= John Angus Hickman =

British-French cancer pharmacologist

John A. Hickman (born 10 September 1945) is a British-French cancer pharmacologist.

==Career==
Professor at the University of Manchester, he received his Doctor of Science (DSc) in 1990 for his work in Experimental Cancer Chemotherapy. Jointly establishing and directing the Cancer Research Campaign's (now CRUK) Experimental Cancer Chemotherapy Group at Aston University (UK), the antitumour drug Temozolomide (Temodal Temozolomide), used to treat brain cancers, was discovered there by Dr. Hickman with Drs. Langdon and Gibson..

In 1982 he spent 18 months in the Department of Pharmacology at Yale University where with Thomas R. Tritton he suggested that cell membrane signalling could be a target for anticancer drugs, an iconoclastic idea at that time. In 1989 he co-organised the first foreign American Association for Cancer Research Special Meeting in Cambridge UK on anticancer drugs targeting cell signalling. He moved to Manchester University’s School of Biological Sciences in 1989 as the Imperial Chemical Industries (ICI) Professor of Molecular Pharmacology where he directed a research group investigating the role of apoptosis in cancer drug sensitivity and resistance. Hickman initiated and was director of a joint laboratory with ICI Pharmaceuticals (becoming Zeneca) and the School of Biological Sciences.

He became head of the Division of Physiology, Pharmacology and Toxicology in the School of Biological Sciences and was a co-founder of the Manchester University Biotechnology Incubator.

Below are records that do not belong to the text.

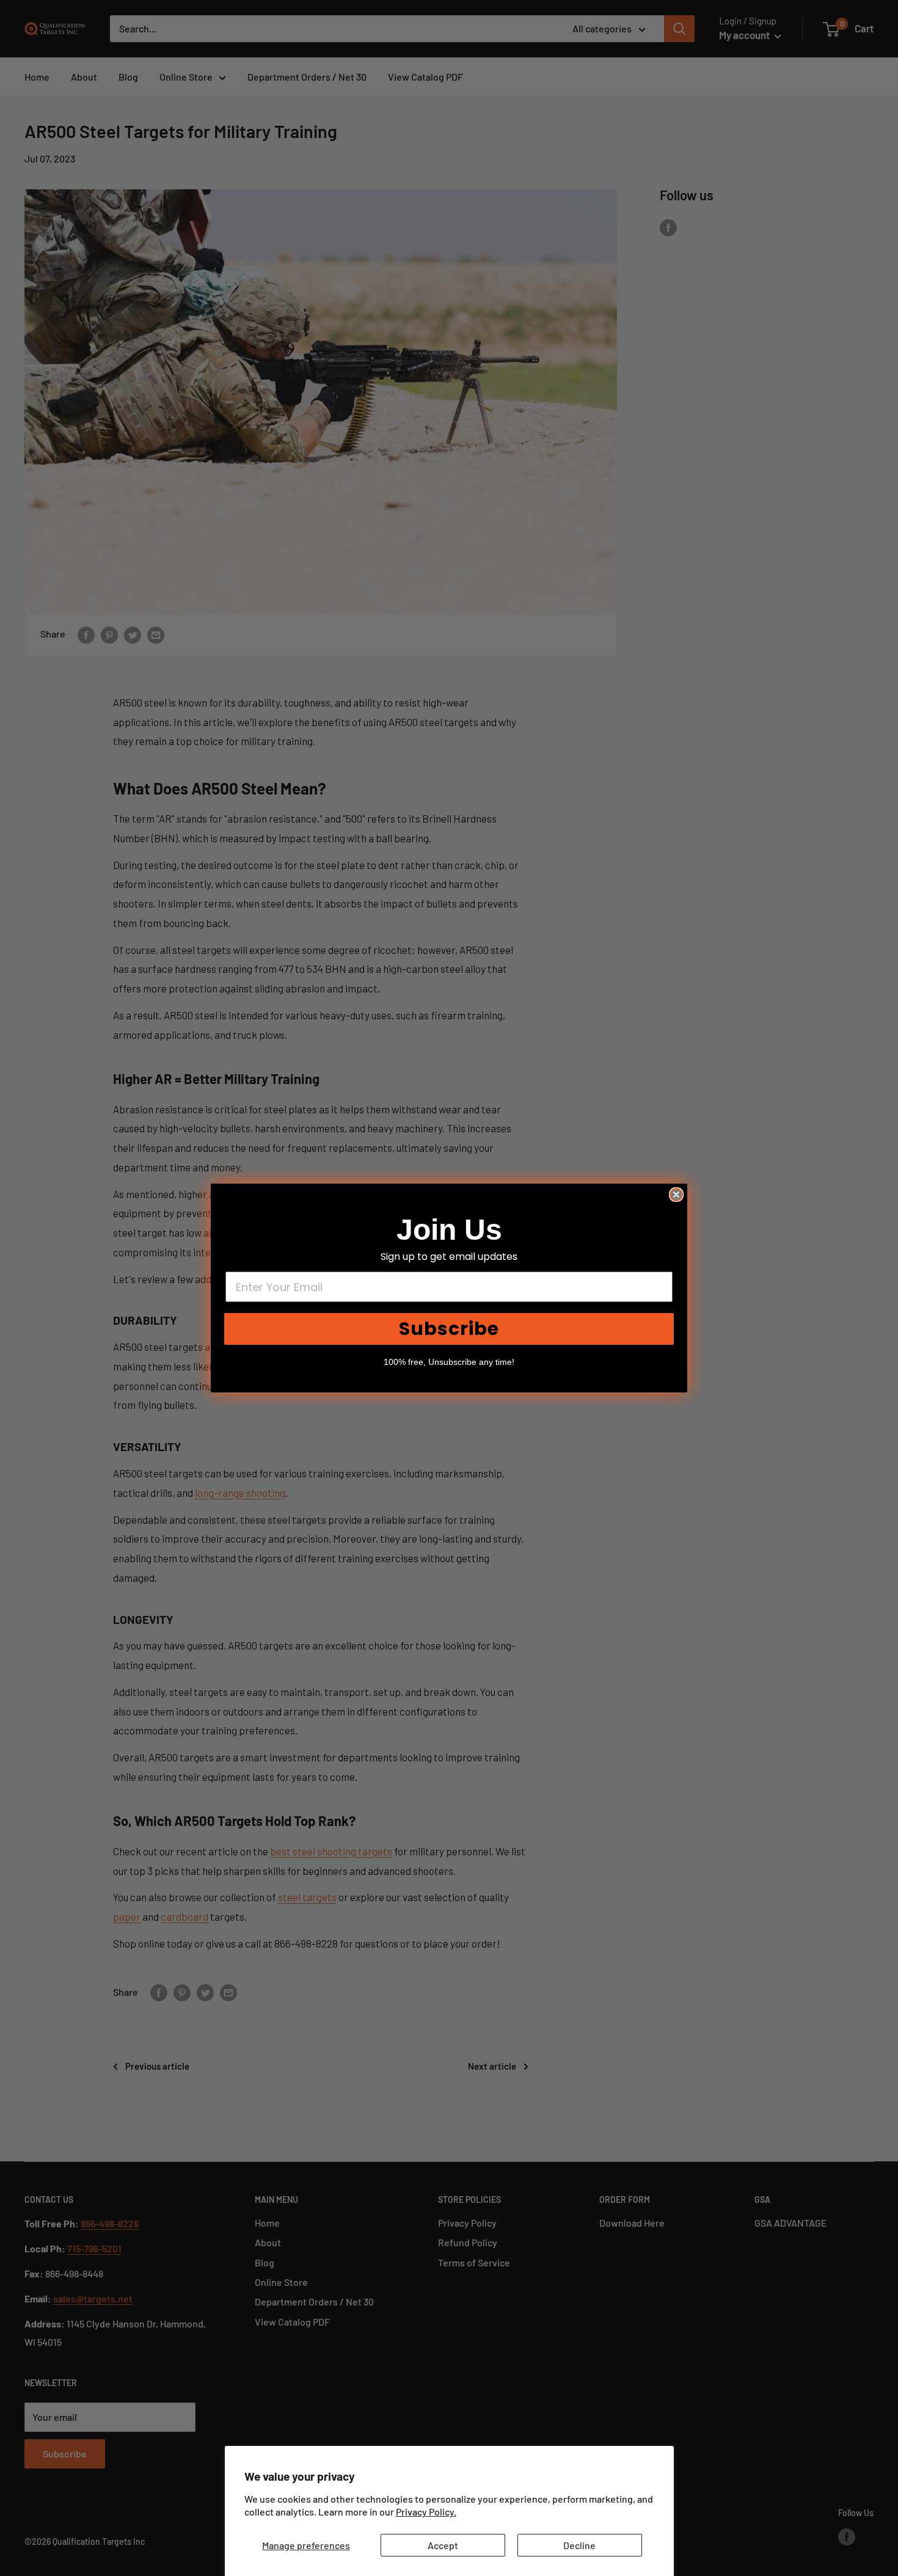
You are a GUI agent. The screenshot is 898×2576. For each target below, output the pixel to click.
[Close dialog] (676, 1194)
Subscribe (449, 1328)
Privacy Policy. (426, 2511)
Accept (443, 2545)
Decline (579, 2545)
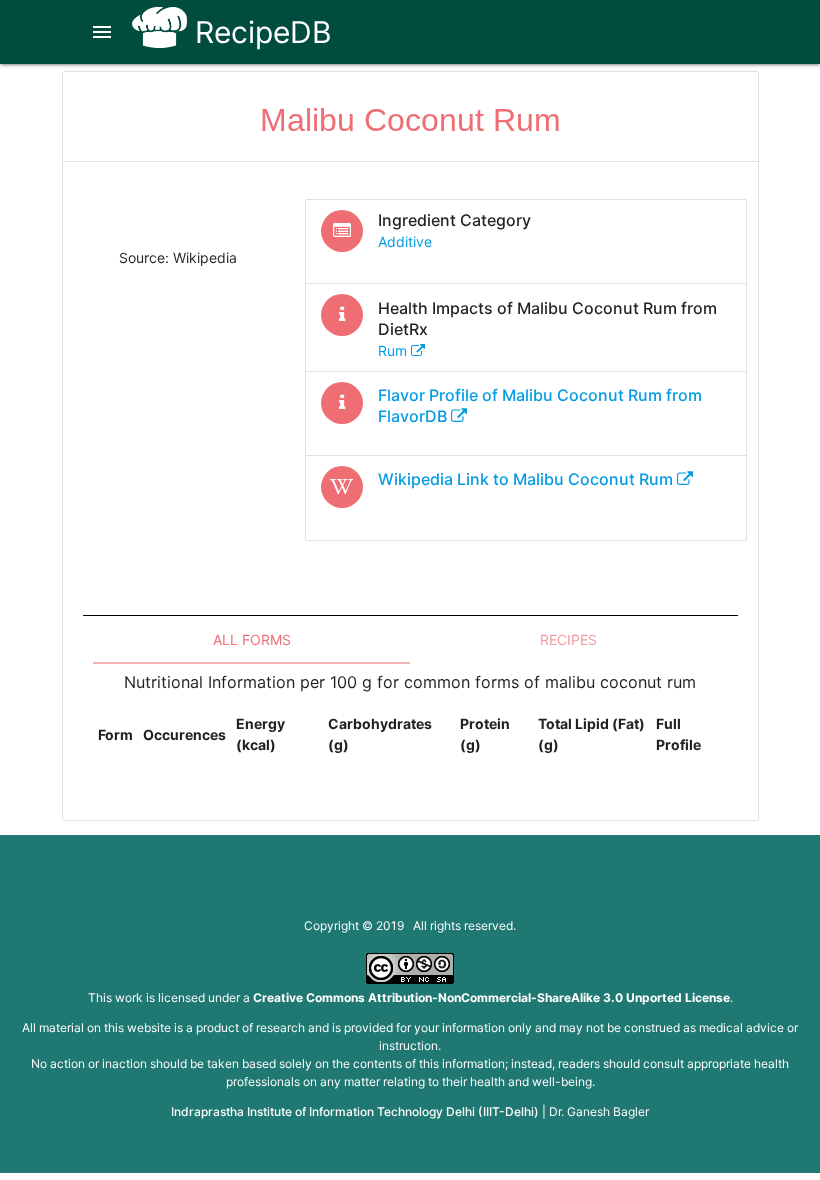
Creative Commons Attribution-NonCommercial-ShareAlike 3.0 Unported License (491, 997)
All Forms (252, 639)
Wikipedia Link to (525, 479)
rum (394, 350)
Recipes (568, 639)
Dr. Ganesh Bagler (599, 1111)
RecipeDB (259, 32)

After short sabbaticals at Northwestern University in Evanston, Oxford University and two summers periods at Woods Hole Marine Biology Laboratory, Hickman left Manchester for Paris in 1999 to head a new cancer drug discovery group at the private pharmaceutical company Servier, largely focussing on the discovery of drugs inhibiting the anti-apoptotic proteins BCL-2 and MCL-13,14. Retiring in 2010 he then coordinated a European Union Innovative Medicines project PREDECT investigating preclinical models that better represented the complexity of cancer. He now writes about the challenges of drug therapy for cancer, the limitations of preclinical models and the social hegemony of the pharmaceutical industry. He works with the group Consilium Scientific. He is a Fellow of the Royal Society of Medicine.

==Research work==
He proposed novel directions for cancer drug discovery, suggesting cell signalling as drug targets in the early 1980s and in the 1990s the investigation of the role of apoptosis (cell death) in determining the sensitivity and resistance of cancer cells to anticancer drugs. In addition to the discovery of Temodal, he led teams that discovered anticancer drugs inhibiting proteins that regulate apoptosis. He has an H-index of 68 in Google Scholar and more than 20,000 citations.

==Books==
- Apoptosis and cancer chemotherapy. Totowa, N.J.: Humana Press. 1999. ISBN 9780896037434.
- Cancer chemotherapy. Oxford: Blackwell Scientific Publications. 1993. ISBN 9780632034413.